Cross-embodiment pretraining improves the starting point for fine-tuning, but it does not eliminate the need for deployment-embodiment data. A model pretrained on OXE still requires 1,000-5,000 demonstrations on the target robot to achieve production-level performance. The cross-embodiment benefit is that it reduces the fine-tuning data requirement compared to training from scratch — not that it eliminates it.

Key Papers

[1]Open X-Embodiment Collaboration. “Open X-Embodiment: Robotic Learning Datasets and RT-X Models.” ICRA 2024, 2024. Link
[2]Team et al.. “Octo: An Open-Source Generalist Robot Policy.” RSS 2024, 2024. Link
[3]Kim et al.. “OpenVLA: An Open-Source Vision-Language-Action Model.” CoRL 2024, 2024. Link

How Claru Supports This

Claru fills the gaps in OXE that production robot teams face. Where OXE provides lab-environment data from limited robot platforms, Claru delivers diverse real-world data collected across 12+ environment types and 100+ cities. Where OXE has sparse language annotations, Claru's data includes rich natural language task descriptions and narrations.

For teams using OXE as a pretraining base, Claru provides the fine-tuning layer: high-quality teleoperation data on the target robot platform, in environments that match the deployment setting, with the annotation layers the model requires. This OXE-pretrain + Claru-finetune pipeline is the practical path to production-ready robot policies.
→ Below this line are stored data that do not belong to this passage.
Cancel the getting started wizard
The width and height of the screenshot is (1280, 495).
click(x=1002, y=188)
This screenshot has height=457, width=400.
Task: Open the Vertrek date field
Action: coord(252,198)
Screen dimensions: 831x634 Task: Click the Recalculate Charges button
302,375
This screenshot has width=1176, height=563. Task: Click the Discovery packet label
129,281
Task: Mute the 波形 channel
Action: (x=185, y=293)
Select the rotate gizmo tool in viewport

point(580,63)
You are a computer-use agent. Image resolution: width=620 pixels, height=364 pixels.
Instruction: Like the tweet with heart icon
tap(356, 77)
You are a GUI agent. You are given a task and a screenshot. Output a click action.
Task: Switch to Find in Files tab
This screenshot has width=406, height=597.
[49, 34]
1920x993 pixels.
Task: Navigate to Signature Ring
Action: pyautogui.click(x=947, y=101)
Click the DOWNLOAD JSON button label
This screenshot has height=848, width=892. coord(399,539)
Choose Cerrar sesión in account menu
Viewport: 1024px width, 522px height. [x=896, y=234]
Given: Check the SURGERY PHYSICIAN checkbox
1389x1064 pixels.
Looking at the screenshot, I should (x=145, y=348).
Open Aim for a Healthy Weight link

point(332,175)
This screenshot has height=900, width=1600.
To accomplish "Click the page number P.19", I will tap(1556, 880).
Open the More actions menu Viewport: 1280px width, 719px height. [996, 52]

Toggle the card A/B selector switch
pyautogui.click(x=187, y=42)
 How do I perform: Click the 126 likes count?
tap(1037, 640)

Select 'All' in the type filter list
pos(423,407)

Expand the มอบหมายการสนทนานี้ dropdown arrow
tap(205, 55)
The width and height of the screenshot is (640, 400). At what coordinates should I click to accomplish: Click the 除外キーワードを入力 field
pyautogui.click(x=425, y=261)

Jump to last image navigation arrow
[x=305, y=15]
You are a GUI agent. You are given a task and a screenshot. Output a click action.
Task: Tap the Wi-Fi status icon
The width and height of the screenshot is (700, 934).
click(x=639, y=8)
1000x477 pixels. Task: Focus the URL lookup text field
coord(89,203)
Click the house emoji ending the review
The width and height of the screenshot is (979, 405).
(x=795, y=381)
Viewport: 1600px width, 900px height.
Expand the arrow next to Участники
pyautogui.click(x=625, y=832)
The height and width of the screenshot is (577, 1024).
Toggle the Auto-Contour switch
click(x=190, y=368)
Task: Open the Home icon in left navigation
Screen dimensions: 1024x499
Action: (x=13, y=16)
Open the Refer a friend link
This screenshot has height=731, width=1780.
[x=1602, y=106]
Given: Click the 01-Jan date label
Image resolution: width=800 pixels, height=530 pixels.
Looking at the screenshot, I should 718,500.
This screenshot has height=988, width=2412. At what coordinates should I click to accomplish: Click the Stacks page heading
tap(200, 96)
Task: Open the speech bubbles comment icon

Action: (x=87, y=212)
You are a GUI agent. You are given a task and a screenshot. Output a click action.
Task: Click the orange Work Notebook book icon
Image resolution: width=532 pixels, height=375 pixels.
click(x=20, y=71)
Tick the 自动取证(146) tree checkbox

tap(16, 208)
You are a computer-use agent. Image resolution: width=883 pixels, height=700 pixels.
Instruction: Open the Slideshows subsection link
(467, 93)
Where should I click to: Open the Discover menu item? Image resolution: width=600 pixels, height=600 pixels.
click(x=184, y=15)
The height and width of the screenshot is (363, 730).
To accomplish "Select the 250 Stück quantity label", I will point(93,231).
Frequently Asked Questions

OXE includes data from 22 different robot embodiments including the Google Robot (large mobile manipulator), Franka Panda (7-DOF arm), UR5/UR5e (6-DOF arms), Kuka iiwa, xArm, WidowX, and several custom platforms. The dataset spans tabletop manipulation, mobile manipulation, and some navigation tasks. Each embodiment has different action spaces, camera configurations, and task distributions, which is both the strength and complexity of the dataset.

Key limitations include: (1) Uneven data distribution — Google's own robots contribute a disproportionate share of the total trajectories. (2) Limited embodiment diversity — most platforms are 6-7 DOF arms with parallel-jaw grippers; humanoids, dexterous hands, and mobile platforms are underrepresented. (3) Narrow environment diversity — most data comes from lab settings with clean backgrounds and controlled lighting. (4) Inconsistent quality — data quality varies significantly across contributing institutions. (5) Limited annotation — many trajectories have minimal language annotations or task metadata.

OXE uses the RLDS (Reinforcement Learning Datasets) format, which stores trajectories as TensorFlow Dataset records with standardized field names. Each episode contains a sequence of steps, and each step includes observation (RGB images, possibly depth and state), action (joint positions, end-effector poses, or commands), discount, reward, and metadata. The TensorFlow Datasets library provides conversion tools. The main challenge is mapping your robot's action space to the RLDS schema and ensuring temporal alignment between observation and action streams.